I used a spreadsheet and determined that any other system’s weight would push my hold luggage on a dive trip above 23kg and demand a second suitcase, something I’m not keen on at all. And if there’s one trip where you will absolutely feel you have made the right decision in going for a light camera system, it’s trekking primates in Uganda. I experienced this first-hand in June 2021.
Uganda’s south-west, together with parts of Rwanda and DRC, host the endangered mountain gorilla. Some families are habituated, meaning that they have been exposed to the constant presence of humans and now tolerate them.
My backpack took the 300mm F4 PRO, 40-150mm F2.8 PRO, 12-40mm F2.8 PRO and two E-M1 Mark II bodies. All in all 3.6kg of photographic gear after I removed the tripod clip on both tele lenses. Add spare batteries, 1l of water and a bit of food (in this order of priority) and I ended up with somewhere around 5kg on my back. The friend I went with on this trip has another system and this was the weight of just one body plus two lenses. Add all in and I wouldn’t have wanted his backpack to drop on my foot. He hired a local porter but I was taught that self-reliance is a virtue and absolutely loved the portability of my pack.
We went up and down, sometimes against very, very steep inclines and in humid, sticky air. The difficult part of a gorilla trip is getting there, otherwise once you reach them they feed on the ground, move a bit but not too quickly, spend some time in the undergrowth which may not allow for many good photos but also get into openings at times.
I thought that the 300mm lens would be overkill, as despite the mandated distance of 10m you must keep from the gorillas (7m before the pandemic), these are very large creatures. Yet I’m glad I took it with me as the gorgeous close-up of a baby looking into the camera is taken with it. So is the female gorilla pensively picking at its teeth. The 40-150mm covered every other situation and gave me versatility when the gorillas were moving around. All equipment was weatherproof and I had no worry that the humidity and dust of the dry season would affect it in any way.
Trekking chimps could not be more different from gorillas. They are a lot easier to reach but can spend a lot of time in the trees, feeding, resting and generally not caring one jot about your desire to take pictures. You must keep the camera trained on that chimp up there at all times because you never know when something will happen. And holding up 1.3kg (body + 40-150mm lens) for minutes on end is a lot easier than holding nearly 3kg of another system’s body and tele. My friend’s arms gave way rather quickly and I was the only one left to hope for that magic shot – which I did get; look at the young chimp merrily chewing on some leaves.
And yet the situation can change in seconds with the chimps, one distant pant-hoot and they all go berserk, get down from their trees and dash through the jungle. At which point you run too, roots and vines trying to trip you, thorns tearing at your shirt but all you can think of is that magic shot and so try to keep up with creatures much better equipped to run through the jungle. Your light camera will ensure you always have it with you and don’t rely on anyone else catching up. Because within minutes the chimps can stop, forget all about the commotion and give you some great shots again – like the two chimps grooming and looking into each other’s eyes, the alpha male passing by or the chimp pant-hooting for the sake of it.

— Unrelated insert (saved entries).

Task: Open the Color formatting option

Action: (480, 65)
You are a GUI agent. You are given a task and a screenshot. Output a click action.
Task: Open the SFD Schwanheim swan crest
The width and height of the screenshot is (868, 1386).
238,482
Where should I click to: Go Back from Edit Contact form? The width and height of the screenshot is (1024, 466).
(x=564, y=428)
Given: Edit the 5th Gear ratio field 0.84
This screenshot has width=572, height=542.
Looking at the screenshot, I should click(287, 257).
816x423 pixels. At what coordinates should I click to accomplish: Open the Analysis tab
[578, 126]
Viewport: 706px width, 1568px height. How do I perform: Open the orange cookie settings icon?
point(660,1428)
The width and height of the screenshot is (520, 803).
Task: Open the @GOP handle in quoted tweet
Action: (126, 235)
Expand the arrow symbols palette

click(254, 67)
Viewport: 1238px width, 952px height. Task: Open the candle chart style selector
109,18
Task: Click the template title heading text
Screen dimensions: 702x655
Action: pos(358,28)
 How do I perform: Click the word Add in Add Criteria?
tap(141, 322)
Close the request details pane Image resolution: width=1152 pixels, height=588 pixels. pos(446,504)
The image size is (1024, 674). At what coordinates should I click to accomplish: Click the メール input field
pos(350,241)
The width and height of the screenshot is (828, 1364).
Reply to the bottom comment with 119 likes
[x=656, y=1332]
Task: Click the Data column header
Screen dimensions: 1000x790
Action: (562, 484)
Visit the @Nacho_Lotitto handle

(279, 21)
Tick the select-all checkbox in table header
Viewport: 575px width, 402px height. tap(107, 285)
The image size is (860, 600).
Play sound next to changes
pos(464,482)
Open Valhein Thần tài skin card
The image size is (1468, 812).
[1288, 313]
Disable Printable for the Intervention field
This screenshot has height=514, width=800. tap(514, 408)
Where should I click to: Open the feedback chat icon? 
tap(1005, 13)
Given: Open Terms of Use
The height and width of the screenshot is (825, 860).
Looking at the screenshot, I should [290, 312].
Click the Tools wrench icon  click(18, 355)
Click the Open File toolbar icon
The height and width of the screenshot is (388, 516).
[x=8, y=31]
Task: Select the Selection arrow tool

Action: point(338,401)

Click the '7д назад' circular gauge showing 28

I found no use here for the 300mm lens as there is a lot of foliage and movement. One camera body with 40-150mm will serve you very well. There is not much light penetrating the thick jungle cover but even pushing ISO to 6400, noise on my Olympus stayed at tolerable levels. And if you have to choose, you may always want to go for a bit of noise over a blurred shot.
You are in Africa so must go on a couple of game drives too. Here, the weight of the system doesn’t really matter as you are in a comfortable 4×4 and all you need is the luck of running into the right animal at the right time.
But special mention must go to the shots of a hooded vulture perfectly lit by the morning sun against a clear sky background, the hippo smiling with its eyes closed thinking of a giant grass basket, the nursing elephant cow and the best of the bunch; the jumping hippo.
I’d never heard of one before and didn’t know that these cantankerous giants can do it, but after you see it doing it once you keep your camera trained on it until the arms hurt. And the second time it did it, I was there to catch it (yes, that shot could have been better framed but who’s counting it? It’s a jumping hippo!).
There is a pandemic raging and Uganda is suffering. Tourists are no longer coming in and the loss of this important revenue source affects their capacity to maintain the conservation machine of the national parks. June-August is normally peak season and you would have to book many months in advance in any normal time. Yet in 2021 we booked in May, travelled in June, stayed in sparsely occupied hotels and had no difficulty getting permits to see the primates. I will take all the criticism thrown my way that I’ve travelled at these difficult times, yet my money and that of other visitors help towards meeting the cost of preserving these natural wonders for future generations.